A NONSTATIONARITY TEST FOR THE SPECTRAL-ANALYSIS OF PHYSIOLOGICAL TIME-SERIES WITH AN APPLICATION TO RESPIRATORY SINUS ARRHYTHMIA

The spectral analysis of time series requires the signal to be at least weakly stationary; i.e., the mean, (co-) variance, and spectrum of the time series should not vary from segment to segment. It is commonly assumed that psychophysiological time series are not stationary. This study introduces a nonstationarity test to the psychophysiological literature, which is derived from evolutionary spectral analysis. Basically the test consists of a double window technique in both the time and frequency domains, leading to a two-way analysis of variance for times and frequencies. In the current study, the nonstationarity test is applied to heart rate data obtained in a typical psychophysiological setting. Heart rate and respiration were measured in four age groups under four conditions-rest, paced breathing, vigilance, and reaction time. The results indicate that only few physiological time series were completely stationary. However, for every subject, and in every condition stationary, stretches could be found that were long enough to apply spectral analysis. Spectral measures (power, coherence, and phase spectra) were then compared for stationary parts of the data and the total data. This comparison indicated that nonstationarity affects all spectral measures.
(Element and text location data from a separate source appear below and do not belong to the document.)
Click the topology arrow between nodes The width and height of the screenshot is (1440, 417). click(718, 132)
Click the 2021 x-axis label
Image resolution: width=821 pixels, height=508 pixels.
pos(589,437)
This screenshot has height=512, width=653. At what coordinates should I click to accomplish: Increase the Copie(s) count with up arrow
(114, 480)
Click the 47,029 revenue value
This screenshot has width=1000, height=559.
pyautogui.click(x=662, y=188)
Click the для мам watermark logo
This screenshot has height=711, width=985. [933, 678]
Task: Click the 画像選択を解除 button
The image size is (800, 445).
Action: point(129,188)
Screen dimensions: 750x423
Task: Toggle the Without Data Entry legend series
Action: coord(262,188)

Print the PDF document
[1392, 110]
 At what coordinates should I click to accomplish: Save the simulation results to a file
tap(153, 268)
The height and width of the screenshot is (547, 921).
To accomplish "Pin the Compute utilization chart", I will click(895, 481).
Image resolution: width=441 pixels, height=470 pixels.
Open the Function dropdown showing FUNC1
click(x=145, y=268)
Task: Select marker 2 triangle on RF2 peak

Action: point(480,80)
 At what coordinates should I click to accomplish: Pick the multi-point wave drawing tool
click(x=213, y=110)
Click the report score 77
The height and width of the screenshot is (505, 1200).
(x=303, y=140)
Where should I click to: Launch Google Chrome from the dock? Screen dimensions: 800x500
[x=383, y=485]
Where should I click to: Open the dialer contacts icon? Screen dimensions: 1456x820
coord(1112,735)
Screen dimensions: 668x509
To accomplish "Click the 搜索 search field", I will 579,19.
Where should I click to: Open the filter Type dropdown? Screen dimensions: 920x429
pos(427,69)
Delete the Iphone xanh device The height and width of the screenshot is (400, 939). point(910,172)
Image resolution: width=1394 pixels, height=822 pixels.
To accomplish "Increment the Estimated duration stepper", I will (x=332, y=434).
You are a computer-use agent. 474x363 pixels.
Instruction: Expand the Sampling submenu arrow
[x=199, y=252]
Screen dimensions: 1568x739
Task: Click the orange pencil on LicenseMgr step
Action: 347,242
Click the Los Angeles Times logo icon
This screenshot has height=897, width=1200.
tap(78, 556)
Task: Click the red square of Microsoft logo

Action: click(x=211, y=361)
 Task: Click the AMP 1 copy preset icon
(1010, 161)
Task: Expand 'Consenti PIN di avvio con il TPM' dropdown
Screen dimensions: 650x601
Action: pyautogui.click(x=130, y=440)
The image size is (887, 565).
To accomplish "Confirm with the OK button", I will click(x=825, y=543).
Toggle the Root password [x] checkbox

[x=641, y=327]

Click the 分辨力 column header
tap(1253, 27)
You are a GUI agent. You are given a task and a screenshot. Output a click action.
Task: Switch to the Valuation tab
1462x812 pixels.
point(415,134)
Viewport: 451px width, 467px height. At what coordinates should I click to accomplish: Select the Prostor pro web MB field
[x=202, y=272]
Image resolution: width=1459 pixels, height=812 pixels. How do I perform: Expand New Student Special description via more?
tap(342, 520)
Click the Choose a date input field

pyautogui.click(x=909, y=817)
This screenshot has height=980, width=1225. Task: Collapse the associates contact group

Most importantly, Stationarity X Task Condition X Frequency Band interactions were observed for coherence and phase spectra, and there were significant interactions with age for each of the spectral indices. These findings suggest that nonstationarity may result in biased outcomes of significance tests of the effects of task manipulations on the spectral indices of cardiac time series. Thus, it was concluded that the stationarity test should be routinely applied in the spectral analysis of physiological time series. In addition, it was suggested that the nonstationarity test has an even wider range of application that might be of interest to the psychophysiologist.